On August 14, 2013, the MV Sanpoil is christened on Lake Roosevelt and makes its inaugural voyage between Lincoln and Ferry counties on the Keller Ferry run across the Columbia River. The newer, larger, and more modern ferry replaces the 65-year-old Martha S, which was retired a month earlier. The MV Sanpoil is expected to carry 60,000 vehicles a year, with 30 river crossings daily, even during winter months.
Time for a Change
Since the 1890s, a variety of boats had been used to ferry passengers -- and later, vehicles -- across the Columbia River at its confluence with the Sanpoil River. The vessel with the most years of service on the run was the ferry Martha S, which launched in 1948 and made more than 1.5 million crossings before its retirement in 2013.
Over the years, the Martha S had its engines replaced and underwent a variety of modifications, but by the 2010s its hull had rusted and the boat was suffering frequent breakdowns. In 2010, the Washington State Department of Transportation (WSDOT) -- which oversees the Keller Ferry run -- determined that the aged vessel needed to be replaced. Three Pacific Northwest boat builders submitted proposals for the new ferry, and the contract was won by Foss Maritime Company.
The project was funded in partnership with the Confederated Tribes of the Colville Reservation, which contributed $2 million toward the vessel's construction cost. The entire project totaled $12.5 million and included design improvements to the north and south shore terminals. Most of the funding came from the state, which also received a federal grant.
Foss built the hull at its shipyard in Rainier Oregon and trucked the pieces to Crescent Bay Park in Coulee Dam, a short distance down the Columbia from the Keller Ferry crossing. It was there, without a proper dry dock or construction facilities, that Foss workers assembled the vessel and slid it into Lake Roosevelt (the holding reservoir on the Columbia River behind Grand Coulee Dam).

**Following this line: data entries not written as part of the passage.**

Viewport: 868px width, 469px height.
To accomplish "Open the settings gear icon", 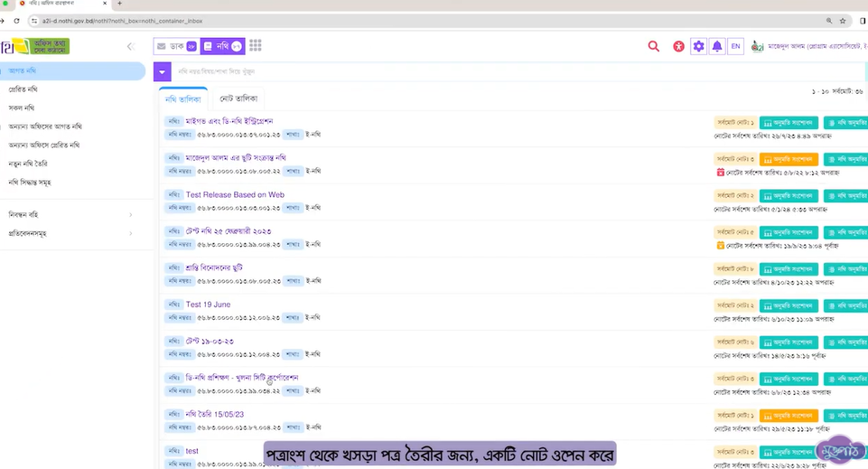I will [698, 46].
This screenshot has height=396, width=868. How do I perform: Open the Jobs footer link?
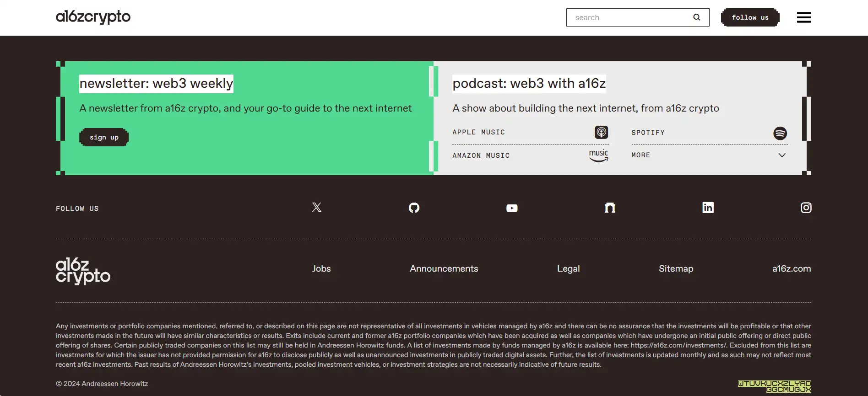[321, 269]
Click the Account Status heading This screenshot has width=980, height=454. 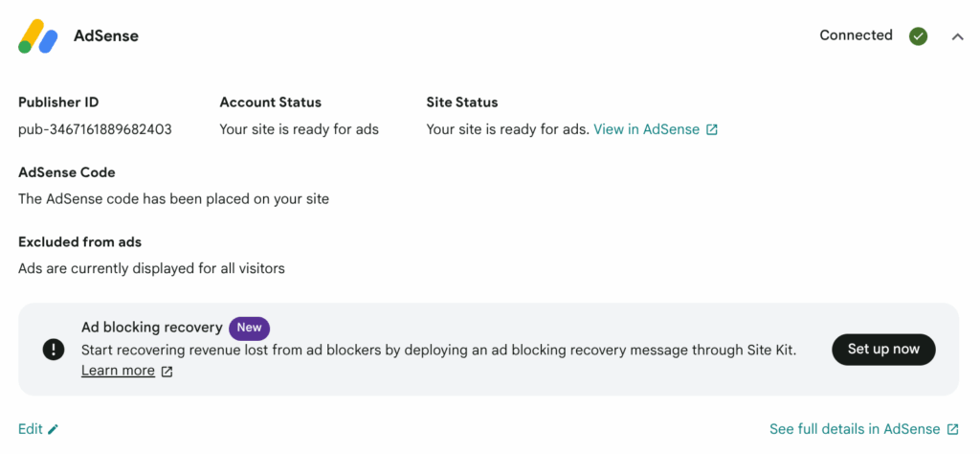270,102
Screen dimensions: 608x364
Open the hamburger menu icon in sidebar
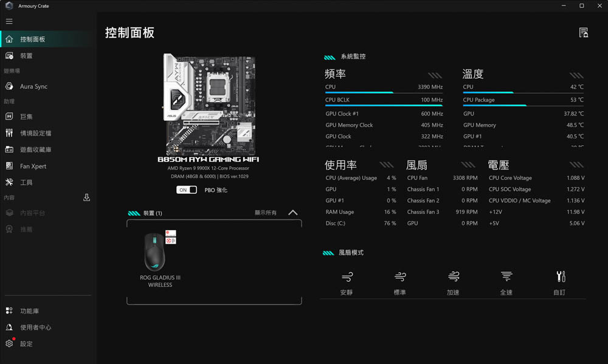pyautogui.click(x=9, y=21)
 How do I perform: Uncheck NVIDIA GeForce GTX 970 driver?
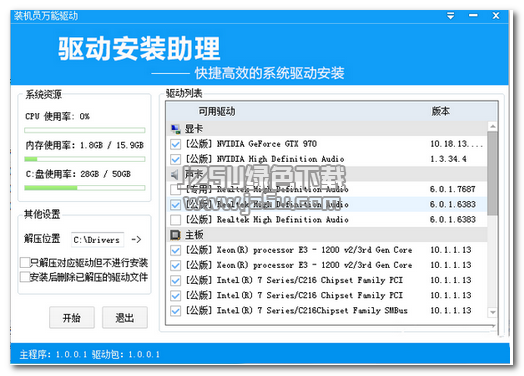pos(175,144)
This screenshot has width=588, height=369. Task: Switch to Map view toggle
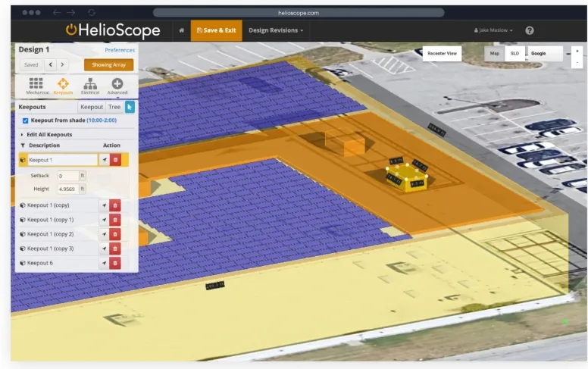point(494,54)
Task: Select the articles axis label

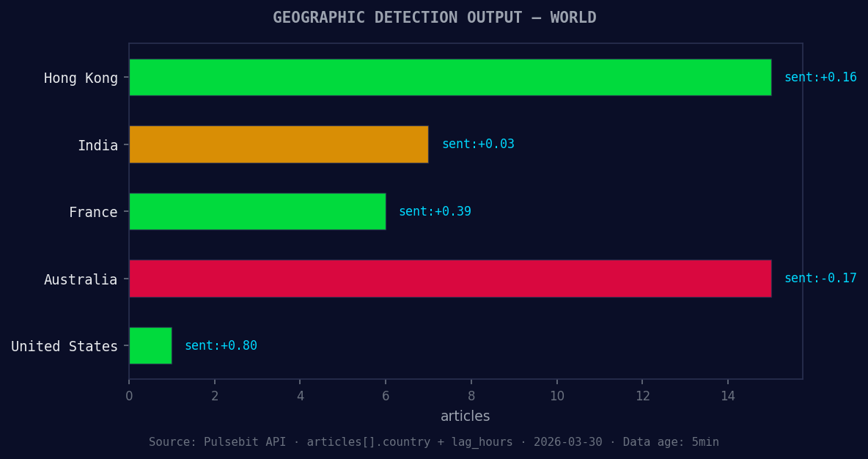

Calm Winds and Fair Waters
The new ferry was given the name MV Sanpoil, in honor of one of the twelve tribes that make up the Confederated Tribes of the Colville Reservation. Jeanne Jerred, a community tribal elder of the Sanpoil people, was selected to sponsor the vessel, and christened the ferry during launch ceremonies on August 14, 2013. Jerred wished for "calm winds and fair waters" (Prager) before breaking a bottle of non-alcoholic champagne against the vessel's prow.
More than 300 people attended the christening, cheering as the champagne splashed across the deck. The crowd included elected officials, Colville tribal members, WSDOT workers, and Foss employees. One of the attendees was Ed Novotny, whose father Mel was the original pilot of the Martha S.

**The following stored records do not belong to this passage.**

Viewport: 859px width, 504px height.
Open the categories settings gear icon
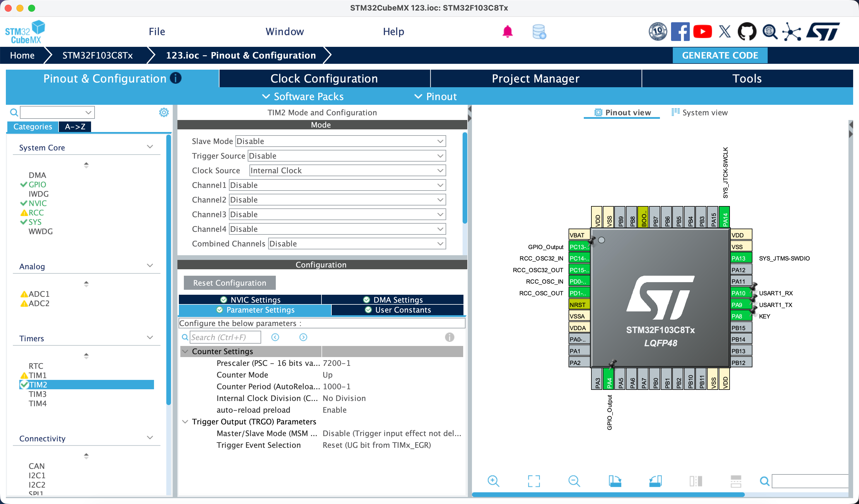point(164,112)
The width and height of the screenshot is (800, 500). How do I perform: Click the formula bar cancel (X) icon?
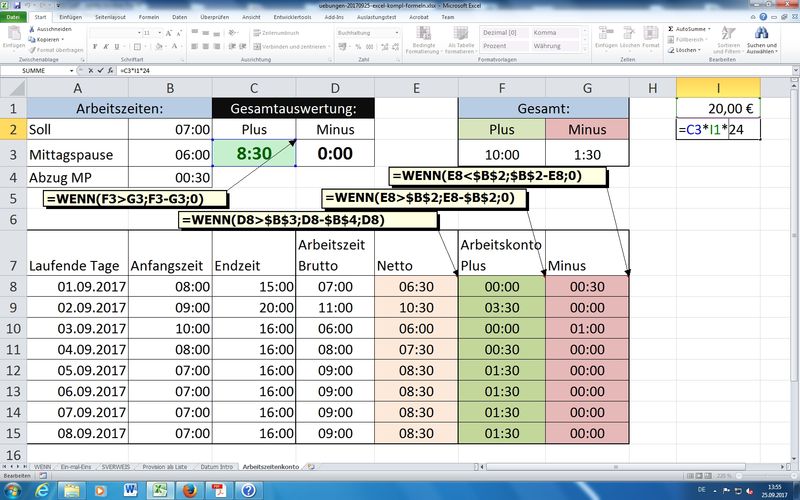click(88, 72)
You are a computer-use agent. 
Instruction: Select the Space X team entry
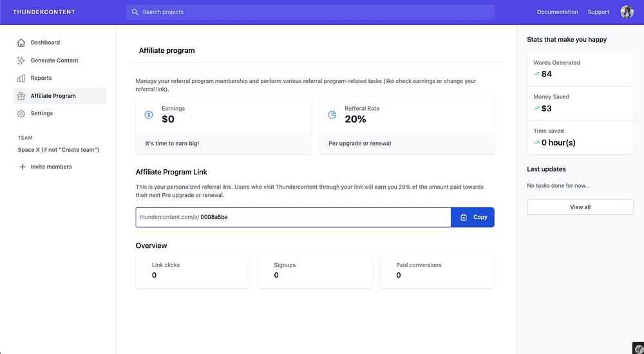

Music at the festivities was provided by the 560th United States Air Force Band brass quintet. The first passengers to board the Sanpoil for its inaugural trip were Lowell and Birdie Hensley, from Electric City. The vessel had already clocked 50 sailing hours during its test runs leading up to the official launch.
New and Improved
The new ferry was 116 feet long, 36 feet longer than the Martha S, which only had room for 12 passenger vehicles. The MV Sanpoil could carry 20. The hull was built of aluminum plate, and the wheelhouse was located overhead, whereas the Martha S had a smaller wheelhouse along the side.
Unlike the Martha S, the MV Sanpoil was loaded with all sorts of high-tech accoutrements, including a radar system that used GPS tracking for precise navigation. The boat had two 450-horsepower engines and two 50-inch propellers, allowing it to reach speeds of up to 14 knots. Sanpoil tribal elder Glen James, who blessed the craft before its launch, noted that the modern ferry looked like it was out of "Star Trek or something" (Harnack).